TE VERRICHTEN WERK - Geef uit de lijst hieronder de regels letterlijk weer. Begin bij de regel met "will click(276, 445)." en stop na de regel met "I will pos(73,359).".

INHOUD VAN DATASET -
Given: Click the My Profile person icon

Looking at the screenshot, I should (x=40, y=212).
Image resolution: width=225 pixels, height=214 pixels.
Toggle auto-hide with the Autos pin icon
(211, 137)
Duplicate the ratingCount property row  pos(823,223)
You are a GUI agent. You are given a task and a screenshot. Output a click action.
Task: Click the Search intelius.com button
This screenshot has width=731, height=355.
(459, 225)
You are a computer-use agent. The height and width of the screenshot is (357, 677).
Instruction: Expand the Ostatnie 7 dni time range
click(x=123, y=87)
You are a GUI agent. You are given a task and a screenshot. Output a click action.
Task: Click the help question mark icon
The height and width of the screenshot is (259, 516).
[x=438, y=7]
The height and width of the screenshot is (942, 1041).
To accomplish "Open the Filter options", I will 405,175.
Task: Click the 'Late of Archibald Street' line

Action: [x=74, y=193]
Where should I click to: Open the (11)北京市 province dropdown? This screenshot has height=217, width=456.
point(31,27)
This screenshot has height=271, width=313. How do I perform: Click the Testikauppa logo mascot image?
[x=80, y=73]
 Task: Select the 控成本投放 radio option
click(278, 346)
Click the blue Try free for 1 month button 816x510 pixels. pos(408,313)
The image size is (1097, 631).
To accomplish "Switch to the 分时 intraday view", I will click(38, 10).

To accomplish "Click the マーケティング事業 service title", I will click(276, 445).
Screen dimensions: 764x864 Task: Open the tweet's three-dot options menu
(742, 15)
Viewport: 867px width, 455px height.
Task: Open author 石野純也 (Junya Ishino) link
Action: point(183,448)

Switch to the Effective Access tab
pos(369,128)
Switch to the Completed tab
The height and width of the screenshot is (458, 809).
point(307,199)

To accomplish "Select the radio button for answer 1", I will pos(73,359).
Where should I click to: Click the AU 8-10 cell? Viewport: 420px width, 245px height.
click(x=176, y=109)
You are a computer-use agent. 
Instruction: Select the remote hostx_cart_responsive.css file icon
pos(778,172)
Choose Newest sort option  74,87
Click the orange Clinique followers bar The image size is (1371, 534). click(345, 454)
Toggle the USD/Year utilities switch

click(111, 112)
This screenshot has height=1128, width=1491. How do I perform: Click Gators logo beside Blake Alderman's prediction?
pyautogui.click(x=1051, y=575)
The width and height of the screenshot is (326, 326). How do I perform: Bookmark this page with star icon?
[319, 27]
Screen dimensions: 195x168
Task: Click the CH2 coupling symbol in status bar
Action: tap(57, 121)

DE VOLTOOIDE OPDRACHT -
To accomplish "Click the マーケティング事業 service title", I will click(276, 445).
Screen dimensions: 764x864 Task: Open the tweet's three-dot options menu
(742, 15)
Viewport: 867px width, 455px height.
Task: Open author 石野純也 (Junya Ishino) link
Action: point(183,448)

Switch to the Effective Access tab
pos(369,128)
Switch to the Completed tab
The height and width of the screenshot is (458, 809).
point(307,199)

To accomplish "Select the radio button for answer 1", I will pos(73,359).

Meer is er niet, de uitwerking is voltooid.